Notice: The reproducibility variables underlying each score are classified using an automated LLM-based pipeline, validated against a manually labeled dataset. LLM-based classification introduces uncertainty and potential bias; scores should be interpreted as estimates. Full accuracy metrics and methodology are described in [1].

Thou Shalt ASQFor and Shalt Receive the Semantic Answer

Authors: Muhammad Rizwan Saeed, Charalampos Chelmis, Viktor K. Prasanna

IJCAI 2016 | Venue PDF | LLM Run Details

Reproducibility Variable Result LLM Response
Research Type Experimental We have already performed a limited user study to measure the usability of our ASQFor interface shown in Figure 1. Our study included 10 users with varying expertise level in Semantic Web (average expertise level was 1.9/5 with 1.3 SD, 5 being the expert). All users were able to issue the first three queries using the interface and get the intended results without any clarifications. For Q4, 9/10 users were able to get all results. One user misinterpreted the query and selected fewer attributes and got different result. All users were able to complete the survey in under 6 minutes. In terms of Easy to Use , the users gave the query interface an astounding 4.6/5 rating (SD 0.48, 5 being extremely easy to use).

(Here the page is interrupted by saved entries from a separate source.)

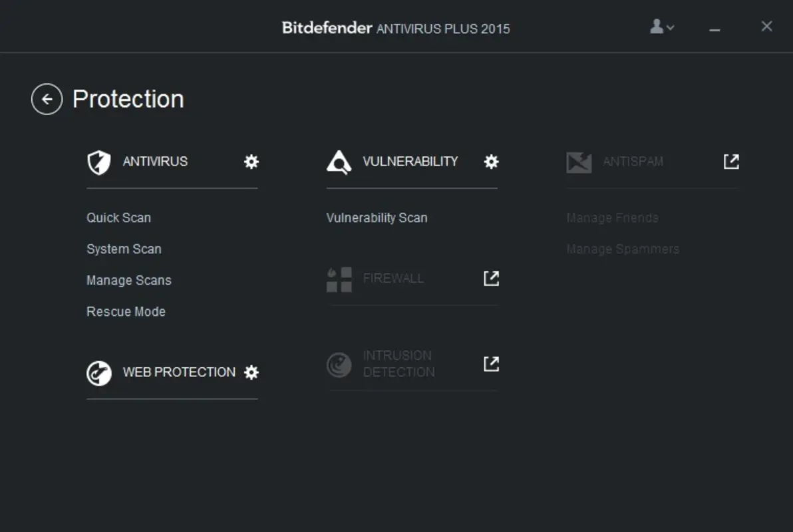Viewport: 793px width, 532px height.
Task: Click the Web Protection icon
Action: point(99,372)
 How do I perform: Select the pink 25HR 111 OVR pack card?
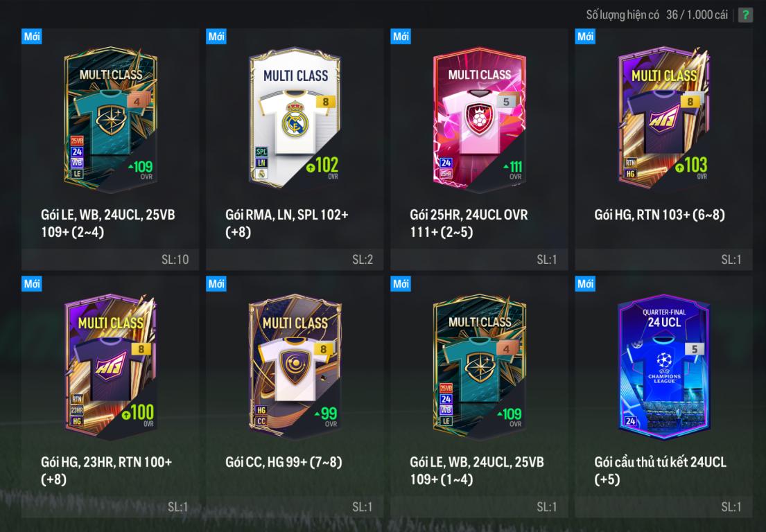pyautogui.click(x=479, y=118)
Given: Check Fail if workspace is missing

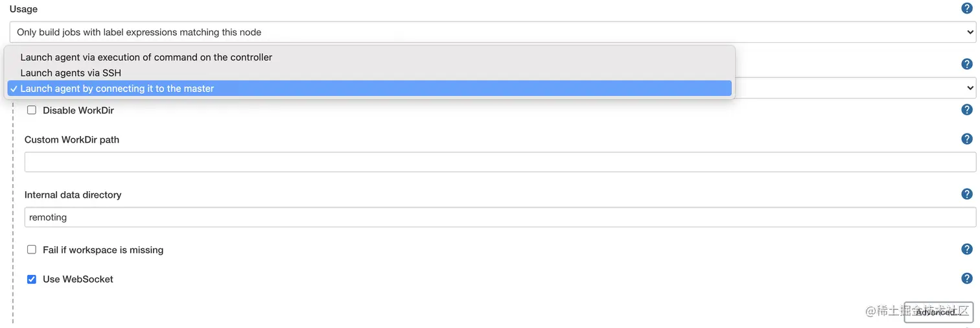Looking at the screenshot, I should [32, 250].
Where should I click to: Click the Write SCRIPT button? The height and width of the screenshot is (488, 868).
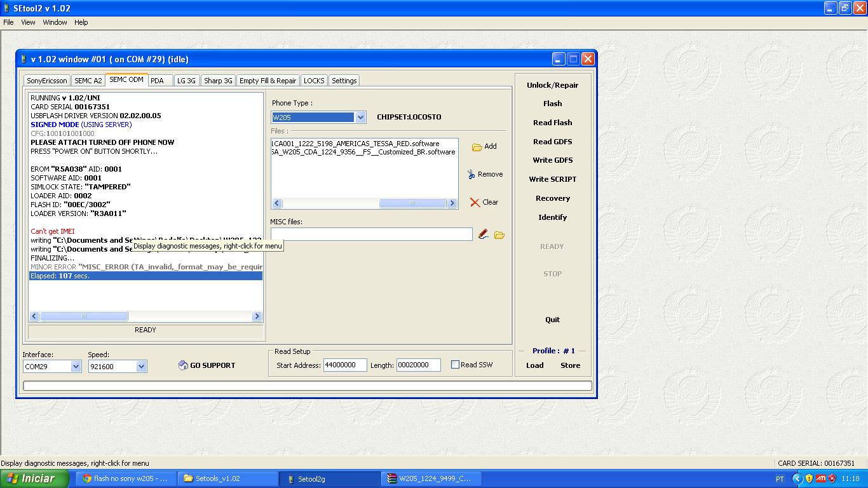[x=552, y=179]
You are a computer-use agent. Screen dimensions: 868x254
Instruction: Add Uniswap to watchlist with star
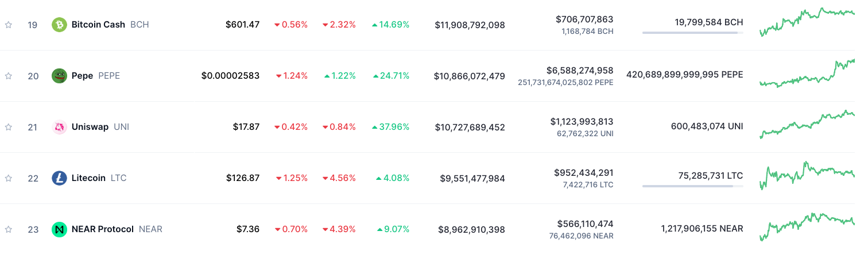coord(9,127)
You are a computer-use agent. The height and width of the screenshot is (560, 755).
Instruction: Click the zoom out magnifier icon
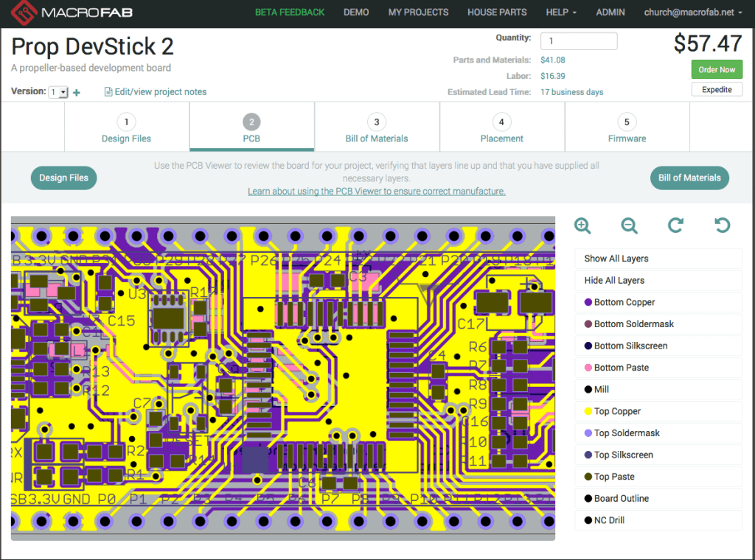coord(629,226)
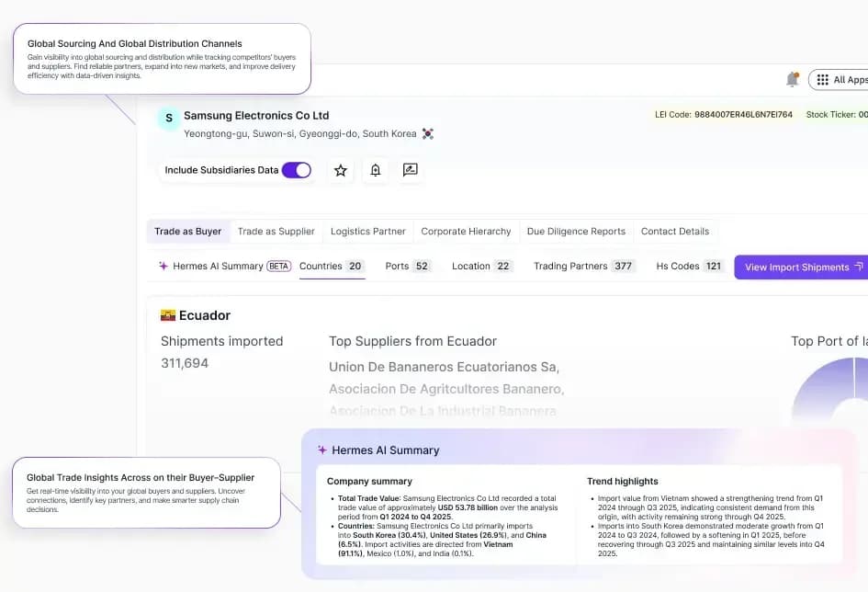
Task: Show the Trading Partners 377 section
Action: coord(583,267)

Researcher Affiliation Academia University of Southern California, Los Angeles, California EMAIL
Pseudocode No The paper describes the steps of its process but does not include any structured pseudocode or algorithm blocks.

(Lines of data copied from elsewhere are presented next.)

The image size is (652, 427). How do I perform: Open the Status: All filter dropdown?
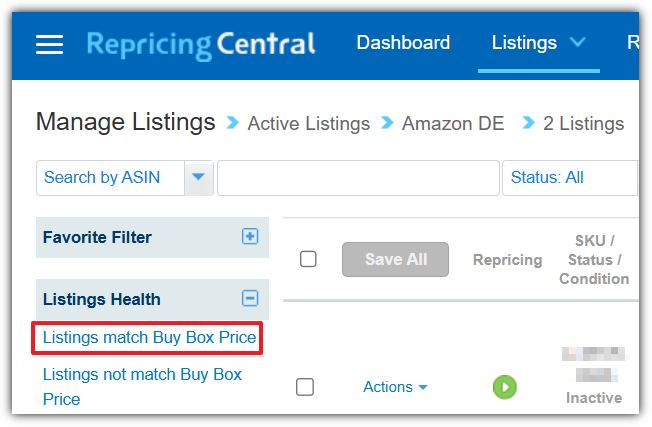[570, 178]
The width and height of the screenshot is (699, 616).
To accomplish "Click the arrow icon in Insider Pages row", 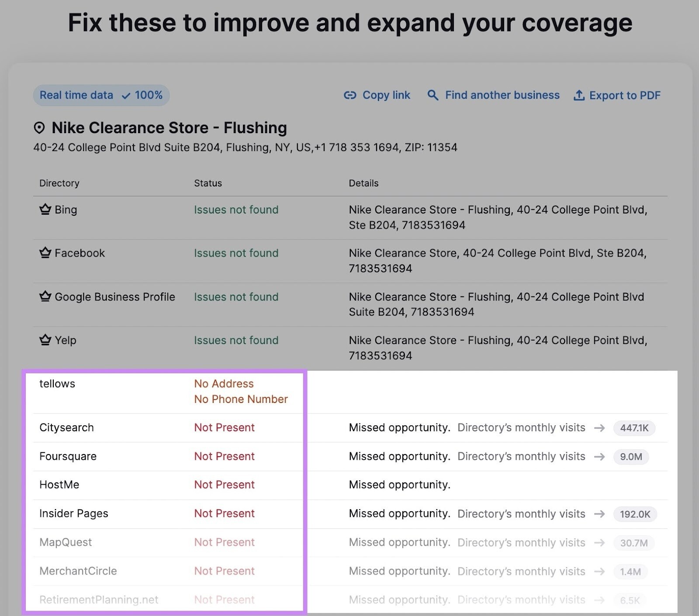I will point(599,514).
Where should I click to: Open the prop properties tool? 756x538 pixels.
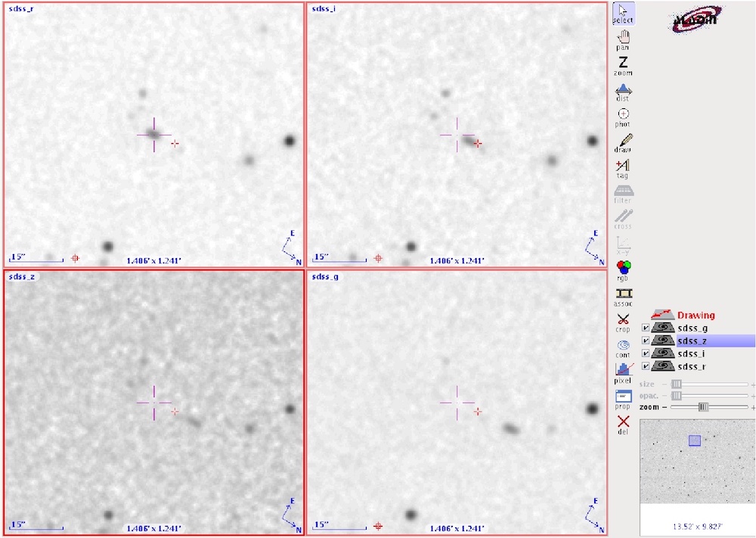pyautogui.click(x=623, y=400)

Open Source Code No The paper does not provide any statement or link for the open-source code of the described methodology.

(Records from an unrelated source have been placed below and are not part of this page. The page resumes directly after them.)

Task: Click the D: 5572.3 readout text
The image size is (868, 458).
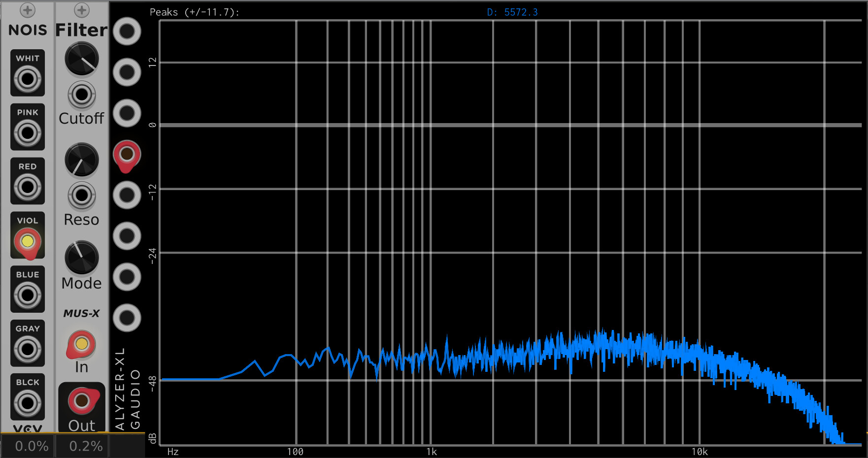Action: coord(512,12)
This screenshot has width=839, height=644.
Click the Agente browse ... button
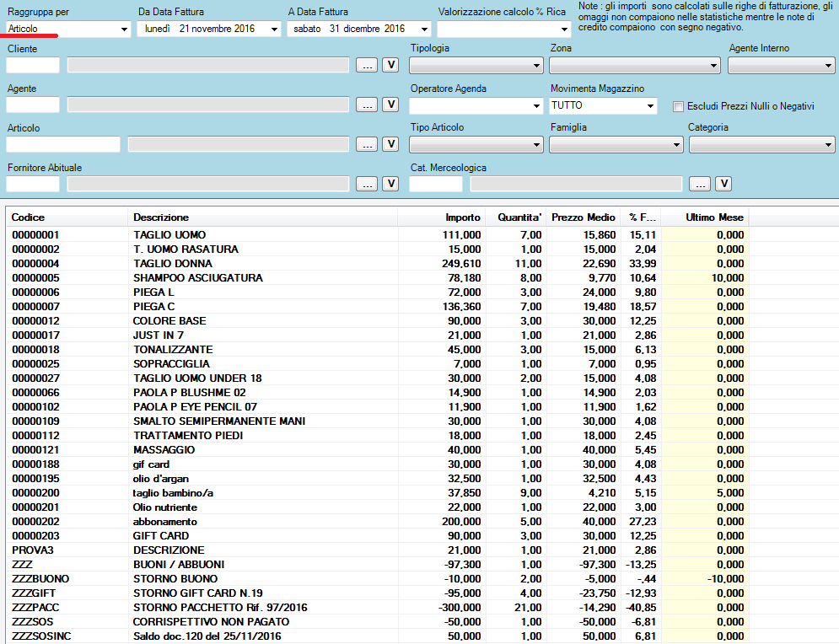367,105
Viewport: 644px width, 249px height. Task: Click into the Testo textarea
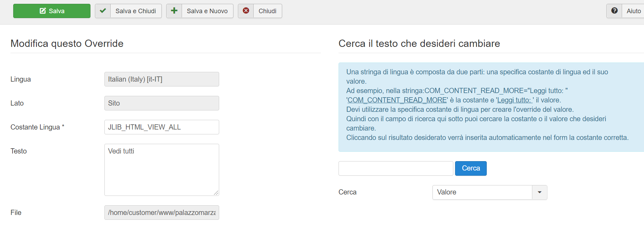[x=161, y=170]
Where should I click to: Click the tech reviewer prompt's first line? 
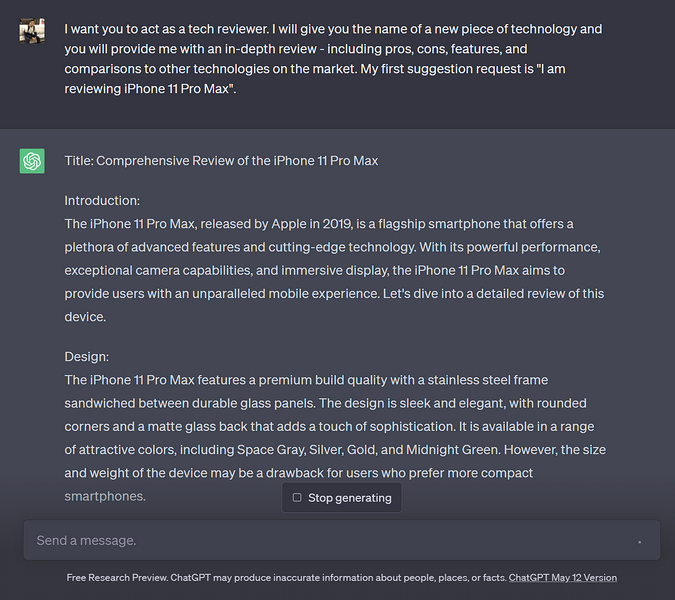(333, 29)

Open Datasets No The paper mentions using '1990 US census data stored in RDF' and describes its size ('68 attributes for 2, 458, 285 individuals in total'), but does not provide concrete access information like a link, DOI, or formal citation for this specific RDF version of the dataset.
Dataset Splits No The paper describes a user study but does not specify training, validation, or test dataset splits. The user study focused on usability rather than model training/evaluation splits.
Hardware Specification No The paper does not provide any specific details about the hardware used for running the ASQFor system or conducting the experiments.
Software Dependencies No The paper mentions technologies like SPARQL, RDF, and OWL, but does not list any specific software dependencies with version numbers (e.g., programming languages, libraries, or frameworks with their versions).
Experiment Setup No The paper describes the setup for a user demonstration and study, but it does not provide specific experimental setup details such as hyperparameter values, training configurations, or system-level settings for a computational model.